AMMAN — The draft amendments to the Press and Publications Law are not sacred and are subject to change, but it is up to lawmakers to change or approve them, the government said on Tuesday.

Minister of State for Media Affairs and Communications and Government Spokesperson Samih Maaytah said the government was open for dialogue with the concerned parties to reach an acceptable formula for the law to safeguard press freedoms.

He stressed that the draft amendments were drawn up by the government to ensure a well organised professional media and protect the profession from unethical practices, amidst the increasing number of online media outlets.

Maaytah underlined that the government did not target news websites through the amendments, reiterating that the law is aimed at streamlining the “rapidly growing sector” and ensuring that only professional and ethical websites survive.

“The proposed draft is now debated under the Dome, where lawmakers have the constitutional jurisdiction to reject, amend or approve it,” he told reporters.

“We are ready to take part in a dialogue between all concerned parties, the Jordan Press Association (JPA), representatives from the online media sector and MPs to reach an acceptable formula that does not undermine press freedoms.”

He dismissed allegations that the new draft law sis designed to restrict the freedom of news websites or punish them. outlets.

Requiring the registration and licensing of any online media outlet that reports local or foreign news is consistent with a decision issued last April by the Higher Judicial Council’s Law Interpretation Bureau, classifying news websites as publications that should be subject to the same regulations as print media, Maaytah said.

“Whenever there is a law in place, it aims to put things in perspective, so that the state does not lose its ability to protect its institutions, citizens, economy and the investor community from abuse, defamation and character assassination.”

“We understand that some practitioners are defending their interests, but we must all talk in one language that strongly opposes any violation of the privacy of others or their rights,” the minister said.


Meanwhile, the JPA issued a statement Tuesday, reiterating a call on the government to withdraw the controversial draft law from Parliament for more consultation with the association to reach common grounds.

During a JPA council meeting on Tuesday, the members agreed on the need to streamline the online media sector to boost its professionalism.

“We had several meeting with officials from the previous government with regards to the proposed amendments and we requested abolishing the huge fines suggested by the amendments and finding a transparent and feasible mechanism for the licensing and registration process of news websites,” the statement said.

In a related development, the Centre for Defending the Freedom of Journalists and online media stakeholders are organising a protest on Wednesday in front of Parliament to express their rejection of the new amendments.
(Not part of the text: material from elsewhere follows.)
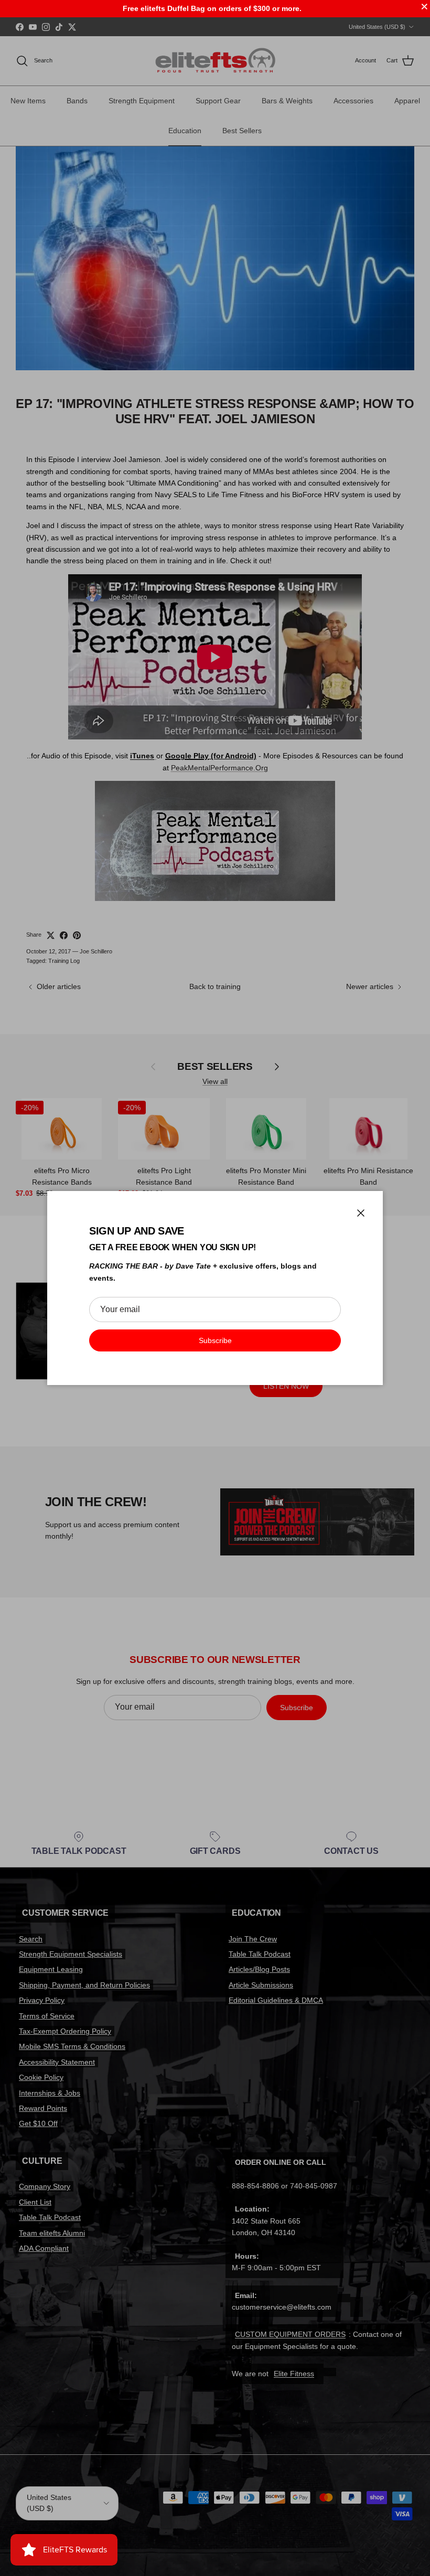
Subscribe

Under the draft legislation, online media will be required to register and obtain licences from the Press and Publications Department, although the registration fees will be lowered from JD10,000 to JD1,000.
The bill also holds online media outlets’ publishers responsible for any comments their readers post under published articles.
In addition, news websites will be prohibited from publishing comments not relevant to the published article, and all comments must be archived for a period of no less than six months.

Also Tuesday, a local group dubbed “7oryanet” issued a statement saying it initiated a campaign “calling on Jordan’s leading online news portals and websites to engage in a one-day blackout” on Wednesday, in protest against the proposed amendments to the Press and Publications Law.

Participating online portals and websites “will be going dark for the day by replacing their home pages with black screen,”, the statement said.

“7oryanet”, which translates to “You are free, Internet” was launched specifically to protest against any government attempts to censor the Internet, the statement said.